• Exercise passage:
⁂
Their compromise would look something like this: Universal health care would be retained as a goal, to be phased in over time as the country can afford it. It would expand with specific cost and care triggers, starting with children and continuing gradually until all groups are covered. Insurance companies would be required to cover each group triggered, and each group's members would be legally required to obtain insurance with defined minimum benefits, and subsidies if necessary. This would satisfy lawmakers who want insurance companies to stop denying coverage to people with preexisting illnesses, as well as insurers who want a mandate in exchange for changing their current practices. Kennedy would give up the public option for now, but it could be on the table again if costs are not controlled.There would be real cost controls. (There is very little real cost control in the current bills, and their projected cost of about $1 trillion over 10 years will inevitably fall far short of the actual amount.) The cost controls would include tight fee schedules for prescriptions, physicians, and hospitals, based on the quality of care, not the quantity of procedures. New treatments, procedures, and drugs would not be covered until they have been shown to have more than marginal benefits.
⁂
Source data

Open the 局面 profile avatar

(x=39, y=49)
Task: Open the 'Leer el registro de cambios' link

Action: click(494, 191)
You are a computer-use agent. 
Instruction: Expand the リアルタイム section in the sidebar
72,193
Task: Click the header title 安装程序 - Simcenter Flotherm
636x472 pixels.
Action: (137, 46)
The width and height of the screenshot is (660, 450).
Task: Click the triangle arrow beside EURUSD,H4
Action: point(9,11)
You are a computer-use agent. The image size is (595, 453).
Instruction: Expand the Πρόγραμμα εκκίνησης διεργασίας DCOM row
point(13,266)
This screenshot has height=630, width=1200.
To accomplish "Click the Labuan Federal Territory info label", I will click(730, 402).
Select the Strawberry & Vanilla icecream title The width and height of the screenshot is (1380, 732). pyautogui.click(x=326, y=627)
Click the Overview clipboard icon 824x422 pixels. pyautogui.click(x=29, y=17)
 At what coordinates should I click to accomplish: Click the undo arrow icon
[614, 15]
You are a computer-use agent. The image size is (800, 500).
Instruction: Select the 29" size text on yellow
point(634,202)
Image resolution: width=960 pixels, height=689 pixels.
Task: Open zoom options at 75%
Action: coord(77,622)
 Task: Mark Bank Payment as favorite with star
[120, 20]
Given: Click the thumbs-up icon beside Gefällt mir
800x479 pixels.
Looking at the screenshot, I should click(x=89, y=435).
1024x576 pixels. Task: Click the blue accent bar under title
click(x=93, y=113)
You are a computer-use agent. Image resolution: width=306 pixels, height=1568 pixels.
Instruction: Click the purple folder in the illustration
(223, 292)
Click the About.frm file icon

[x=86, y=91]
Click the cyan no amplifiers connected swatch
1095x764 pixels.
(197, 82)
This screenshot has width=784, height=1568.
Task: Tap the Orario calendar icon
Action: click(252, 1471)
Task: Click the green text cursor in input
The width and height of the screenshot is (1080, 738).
⁂
• Tasks to complete:
(a) Decide whether each statement below agrees with the health care compromise passage. Answer yes or no for each, and quote the deciding words from the passage.
(i) Coverage under the compromise would begin with children.
(ii) Under the compromise, Kennedy would give up the public option permanently.
(iii) New drugs would be covered as soon as they become available.
(b) Answer these questions using the health care compromise passage.
(i) What is the projected cost of the current bills over 10 years?
(ii) What would the tight fee schedules be based on?
(iii) What do insurers want in exchange for changing their current practices?
(c) Please carry on the health care compromise passage from where it stops.

• Responses to the tasks:
(a)
(i) Yes: "starting with children and continuing gradually until all groups are covered"
(ii) No: "Kennedy would give up the public option for now, but it could be on the table again if costs are not controlled."
(iii) No: "New treatments, procedures, and drugs would not be covered until they have been shown to have more than marginal benefits."

(b)
(i) About $1 trillion
(ii) The quality of care, not the quantity of procedures
(iii) A mandate

(c)
Kennedy would demand, and Hatch and McCain would agree to, broad use of generic drugs and permitting safe drug importation. Medicare would not be cut. Smart veteran politicians understand that it can't be, especially given the gross underfunding of Medicaid. Finally, there would be tort reform. Standards of care, if followed, should protect providers from frivolous lawsuits. Malpractice suits and defensive medicine have a direct effect on health providers' operating costs, which has been estimated at $200 billion a year. Yet the 1,000-page reform proposals in the House and Senate are silent on the issue, as is the White House and the entire Democrat Party. This is not only a mistake of huge financial proportions, but also a strategic blunder. Aside from the savings tort reform could generate, it could also be among the missing links that bring Republican legislators on board.

Unfortunately, Kennedy is not alive to help broker such a compromise. Given that and the result in Massachusetts, President Obama should honor Kennedy by doing what he would have done to realize his longtime dream of reforming health care. The president has said that he wants monumental health care reform to be one of the defining achievements of his administration. But if he doesn't compromise now, the issue could become his first major failure, just as it was for Bill Clinton. Kennedy believed small steps forward are better than a step backward. Obama should follow in his footsteps.